- Rachelle Gould
Biographical Information
“Let the beauty we love be what we do.”
- Rumi, Sufi poet
The words above sum up why Rachelle Gould is working with E-IPER. Forest, grassland, beach, marsh, you name it: she loves the complex beauty of those worlds – beauty that results from their complex ecologies and from the inter-related spiritual, psychological, and tangible “life support” services that those ecologies provide.
While she loves tromping around forests, she spent most of her undergraduate years working on bringing environmental concerns into the busy minds of her student peers through Harvard’s Resource Efficiency Program. She graduated Harvard with a Bachelor’s degree in Environmental Science and Public Policy and lots of experience sorting through trash cans and turning off unused lights.
After undergrad, she worked in south-central Chile with The Nature Conservancy (TNC) and local organizations; her work involved coordinating with various stakeholders in a biological corridor project, and also on understanding the speedy Chilean accent. She then worked briefly with TNC in Washington State, where she once again worked with residents on managing the places they live from and love.
She then pursued a Master’s of Forest Science degree at Yale’s School of Forestry and Environmental Sciences. She explored the importance of Non Timber Forest Products to different segments of Bhutan’s population. The applied element of this project was a partnership with that small Himalayan country’s emerging Ugyen Wangchuck Environment and Forestry Institute; her results provide support for the incorporation of non-timber uses of the forest into its curriculum.
Research Interests
Rachelle’s work at E-IPER centers around “ecosystem services” (benefits that natural landscapes provide to humans such as water quality, air quality, flood control, pollination and pest control, erosion control, carbon sequestration, and aesthetic/emotional/spiritual benefits). She focuses on forest restoration in Hawaii, and is investigating both the biophysical and the social aspects of this phenomenon.

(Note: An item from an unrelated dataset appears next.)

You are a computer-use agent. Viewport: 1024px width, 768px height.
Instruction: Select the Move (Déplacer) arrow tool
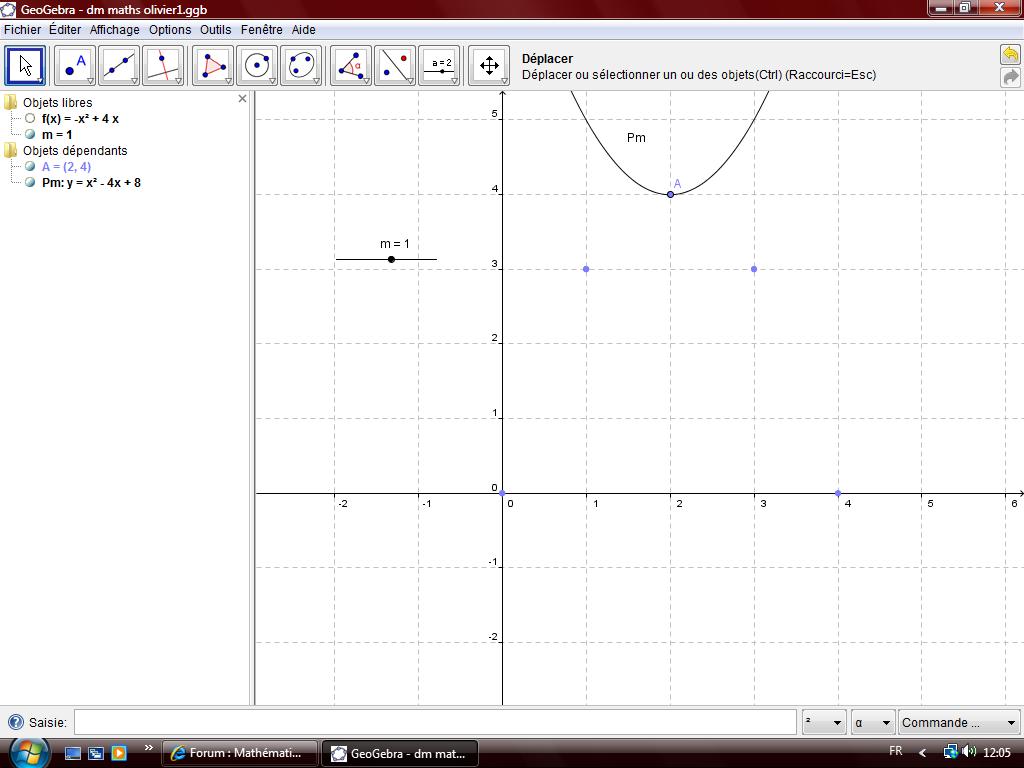click(x=25, y=66)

Her biophysical work aims to provide useful feedback and direction to landowners interested in restoration. In one project, she is investigating what kinds of fauna (particularly, wasps in the family Ichneumonidae) recolonize recently planted stands of trees. In a second project, she is conducting an experiment to see how different native understory tree species survive in different levels of light and in the presence of a native fern (which is the only native plant consistently able to out-compete introduced pasture grasses).
Rachelle’s emerging work tries to pry open the tricky 'black box' of cultural/aesthetic/spiritual/psychological” benefits – a type of ecosystem service that most humans recognize as integral to well-being, but a type that nobody’s quite sure how to summarize, encapsulate, or analyze. She is now embarking upon analyses of Cultural Ecosystem Services, with field work focused on land slated for development in Hawaii.
Through this work and work to come, Rachelle hopes to create a dynamic communication between the world of implementation and the world of academia. She greatly values the work that citizens, NGOs, and government agencies are doing on the ground, and will work to make those efforts as vibrant and as lesson-filled as they can be!